Рассказывая о маминых неврозах, я нисколько не преуменьшаю своей к ней любви. Я ее не только любила – она мне еще и нравилась! Думаю, что, если бы о ней писал мой брат, он бы тоже выделил ее беспокойство о его здоровье. Мне с мамой с детства было интересно. Помнится, перед началом сеанса в кино, уже в Германии, мы с ней развлекались устным переводом с русского на немецкий и обратно. Мои быстрые, ловкие переводы ей импонировали. Мы дружили; в молодости я всем с ней делилась, рассказывала не только о своей личной жизни, но и о своих интеллектуальных интересах. Мама была умной, хорошо образованной женщиной с оригинальным взглядом на историю, литературу, искусство, хотя университета она так и не закончила. Мне нравились ее живой характер и эксцентричность в поведении.

* * *

Из дедушкиных писем от 1944 года, хранившихся в той же коробке, я узнала, что в конце войны семья не имела ни малейшего представления о том, куда ехать и как быть. Наши с Барскими передвижения по Австрии определялись страхом перед наступавшими советскими войсками. Помню, что нас приютили в каком-то крестьянском доме, где я впервые увидела, как доят корову. Хозяйский мальчик подарил мне ангелочка с отбитым крылом – он стоит на книжной полке и до сих пор напоминает мне о наших скитаниях. В нем соединяются воедино все эти переезды, смысл которых я тогда воспринимала лишь в настоящем времени, да и не могла понять по-другому, притом что память всегда предполагает будущее время – ведь прошлое мы станем вспоминать в будущем. Ангелочка можно назвать объектом памяти моего военного детства, как и брелок в форме четырехлистного клевера, который мне подарил на одной из железнодорожных станций австрийский солдат. Брелок приехал со мной в Америку, но там потерялся.

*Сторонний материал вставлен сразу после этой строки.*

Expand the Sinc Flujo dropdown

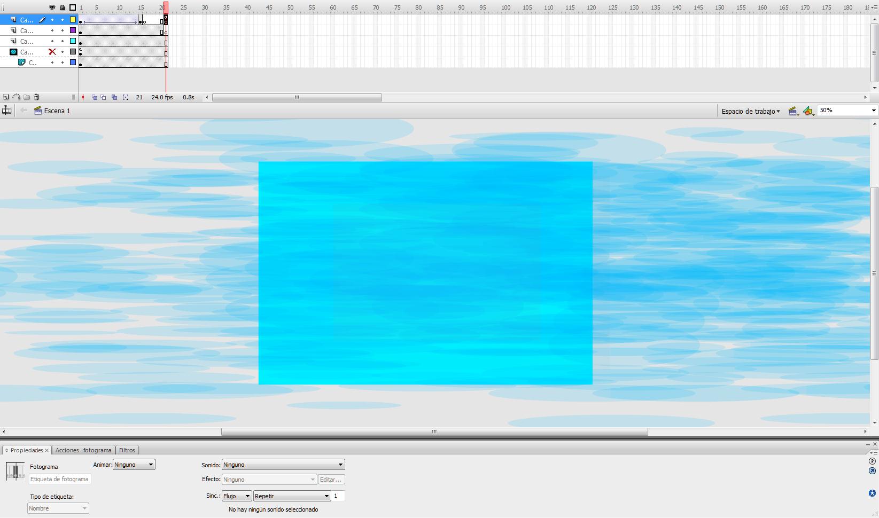236,496
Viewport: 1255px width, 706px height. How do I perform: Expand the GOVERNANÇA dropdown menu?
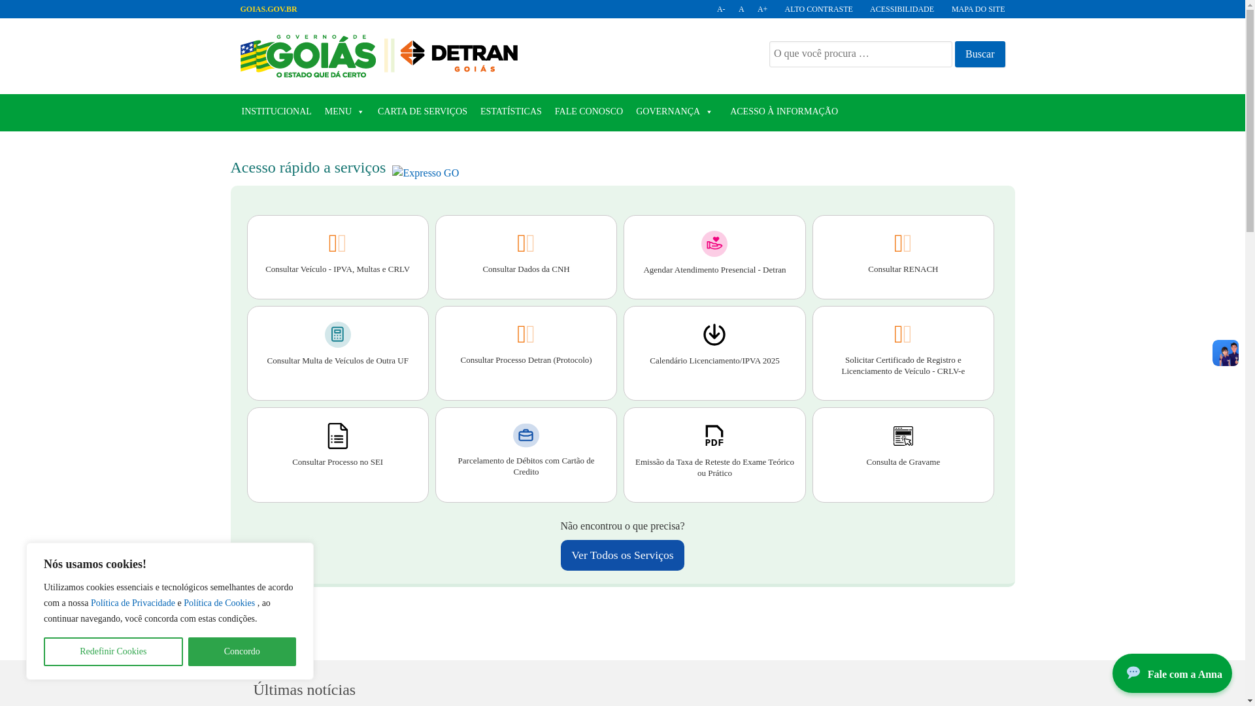(675, 112)
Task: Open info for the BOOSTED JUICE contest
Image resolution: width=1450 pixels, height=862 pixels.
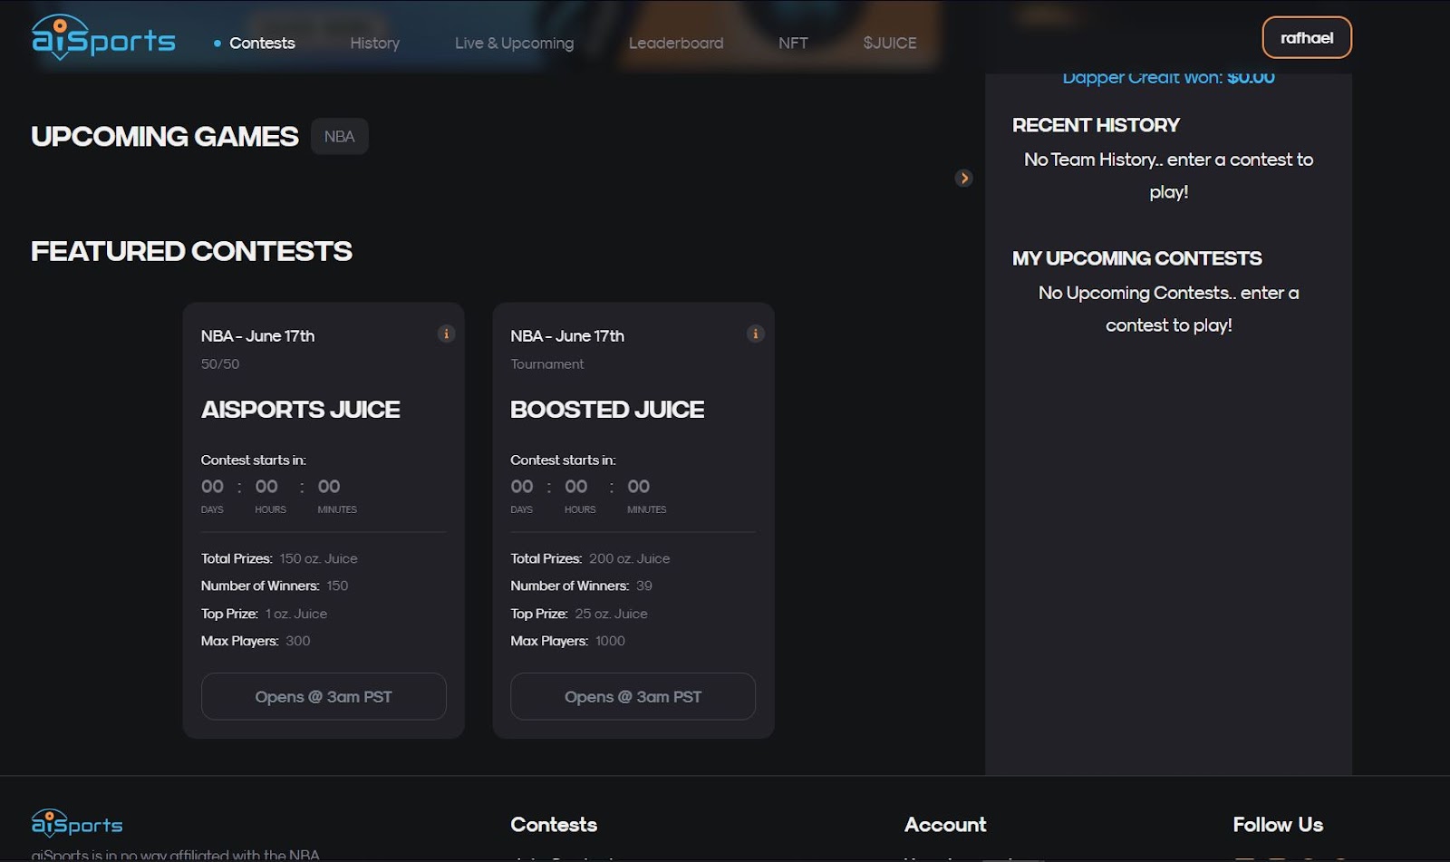Action: 756,334
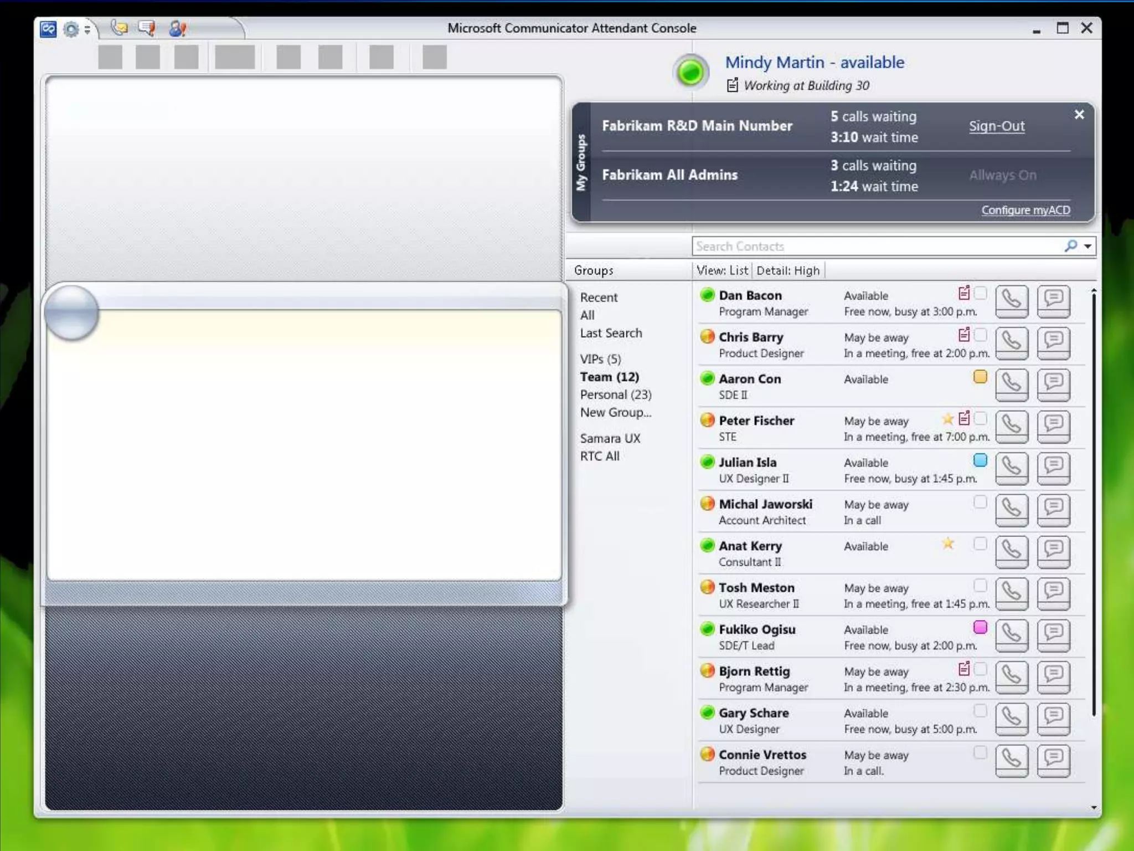Screen dimensions: 1134x851
Task: Click Mindy Martin's green presence indicator
Action: [x=690, y=73]
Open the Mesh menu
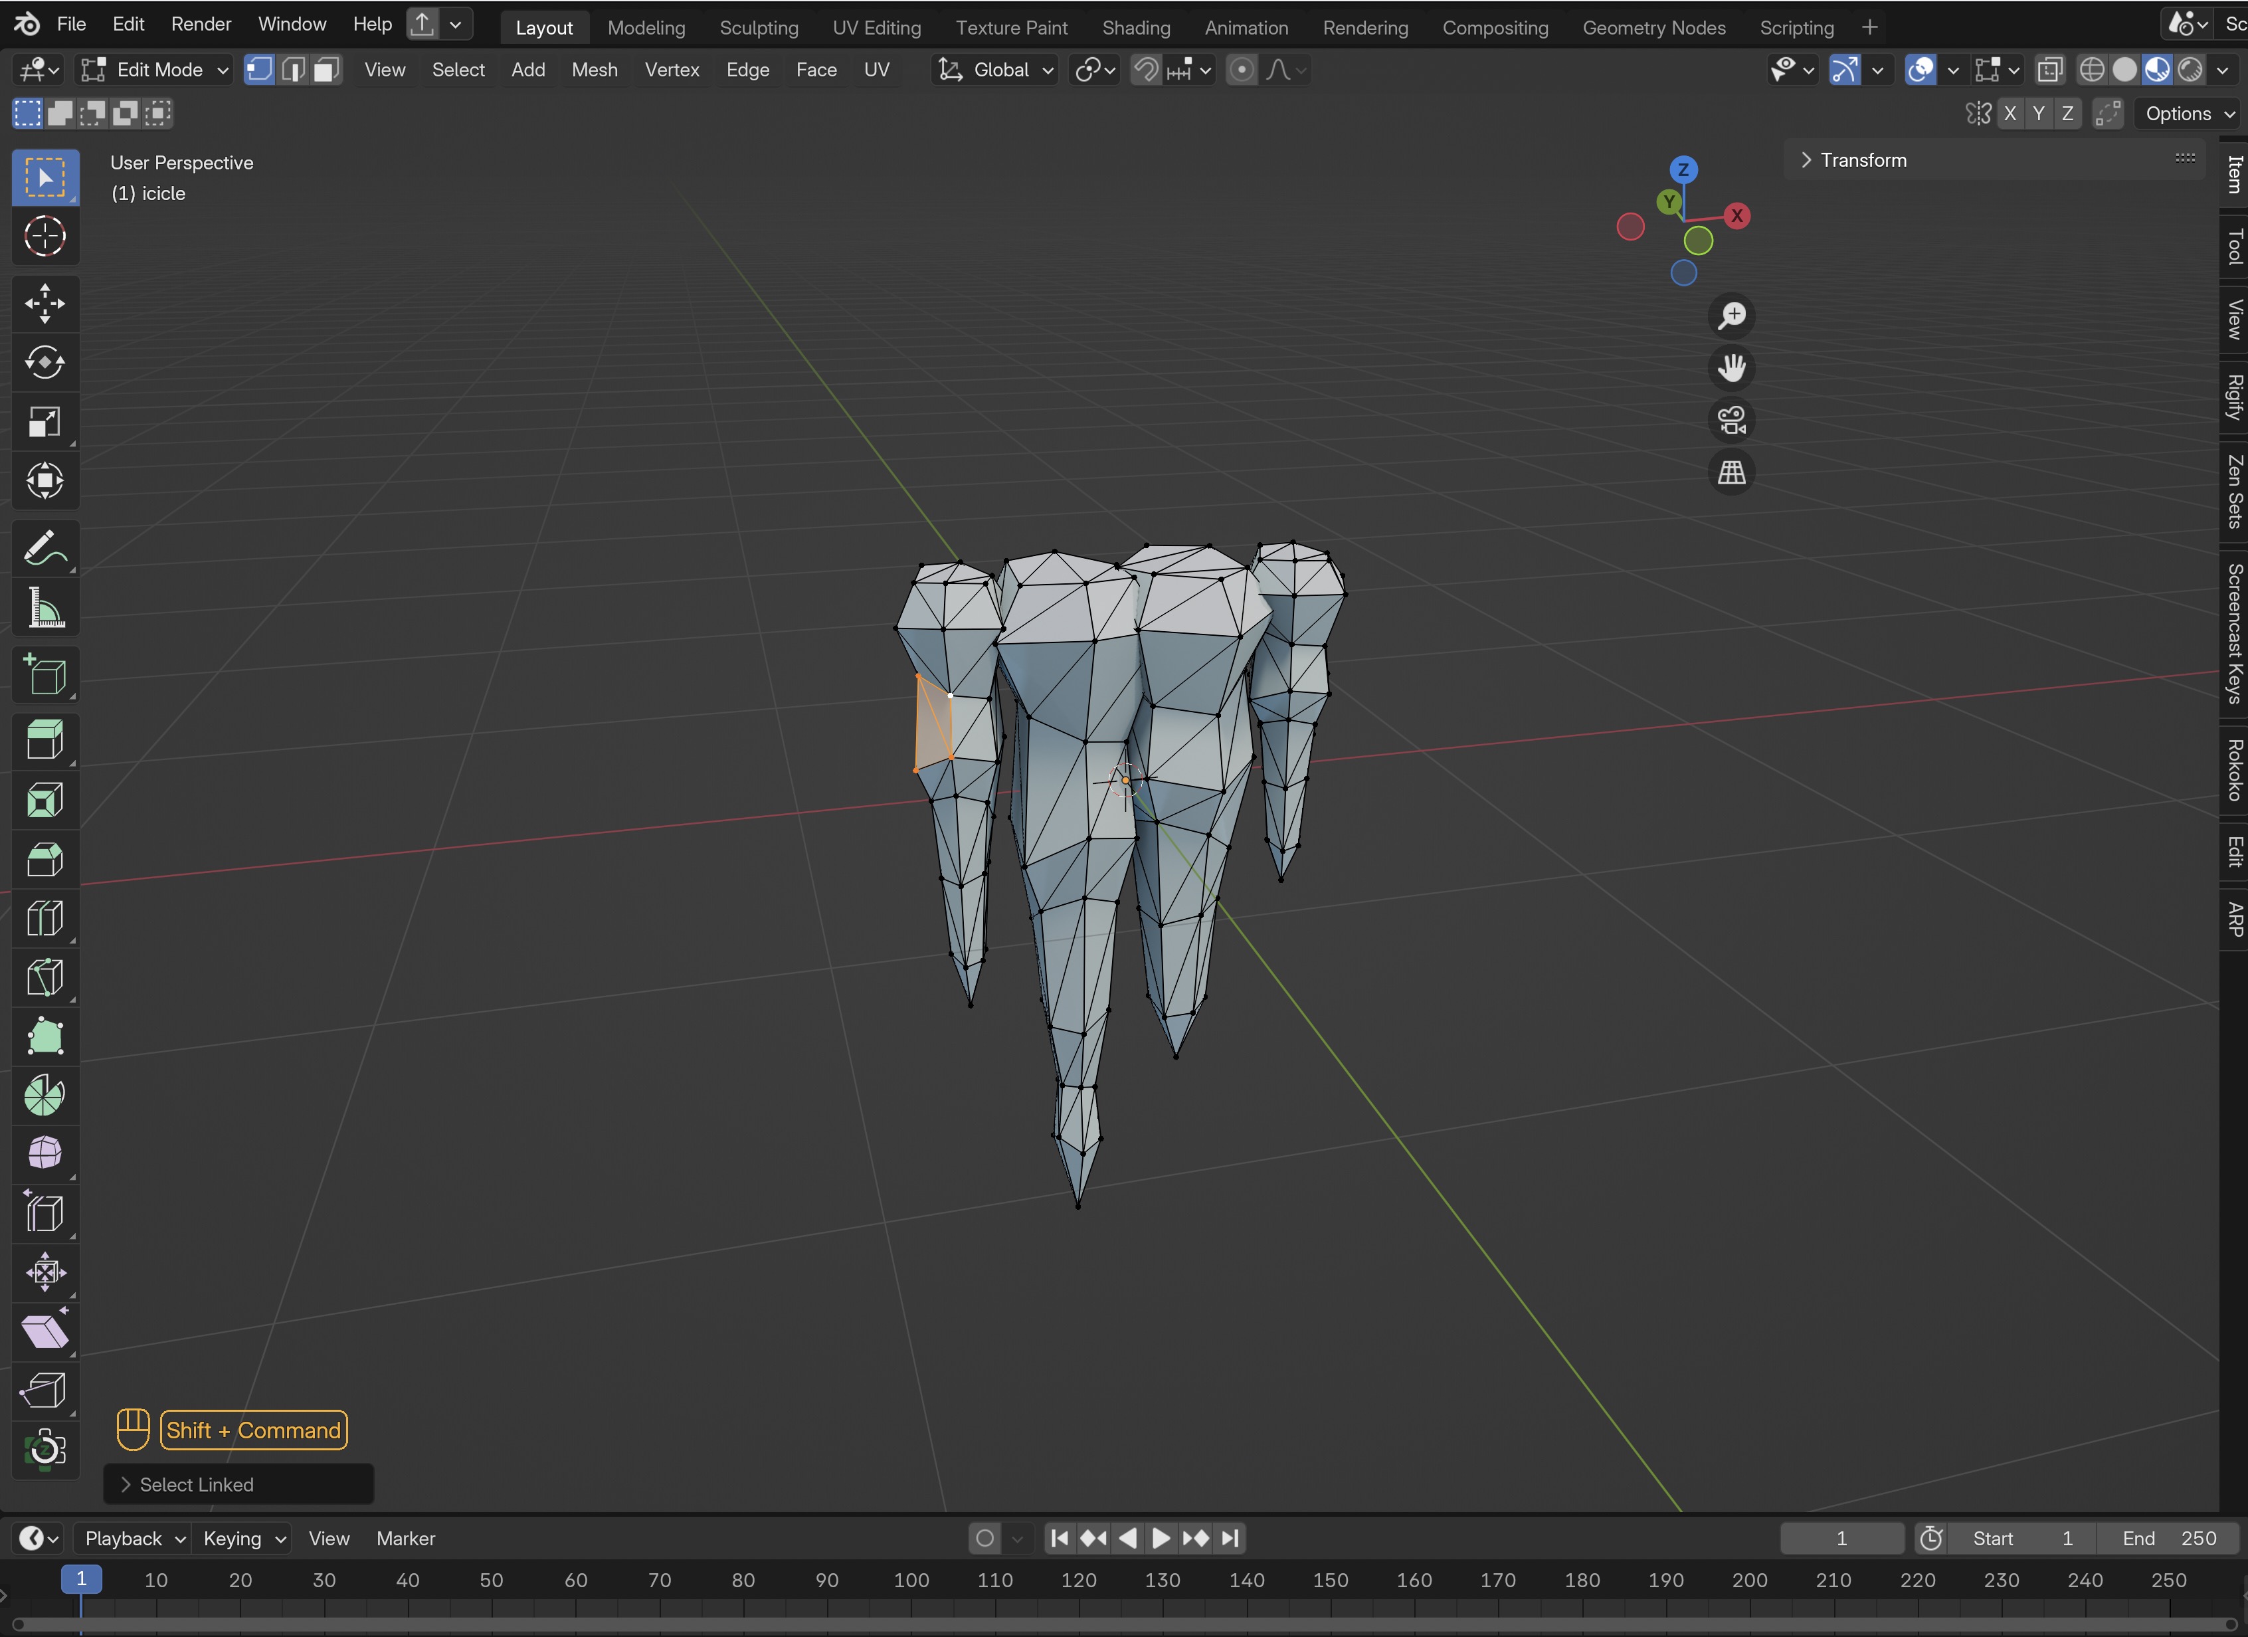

Ни у кого из нас не было разрешения на проживание в Австрии; дед, как самый деловой и энергичный человек в семье, занимался нашим устройством, но у него мало что получалось. Весной 1945 года мы оказались в Мюнхене, а затем, опять же вместе с Барскими, в небольшом баварском городе Вайльхайм. Попали мы туда случайно: нас высадил на дороге водитель грузовика и какой-то немецкий солдат, видимо сжалившись, отвез нас в ближайший город, где американцы накануне разбомбили железнодорожный вокзал и где мы несколько дней ночевали.

Главным событием нашей жизни в Вайльхайме было рождение моего младшего брата Миши в начале 1947 года. Меня на время отправили к Барским, которые жили неподалеку. Я ходила в школу, ездила к живущим в Мюнхене бабушке с дедушкой и, вообще, насколько я помню, радовалась жизни, вытеснив нанесенные войной травмы. Мама занималась новорожденным, а отец работал – в основном в Мюнхене.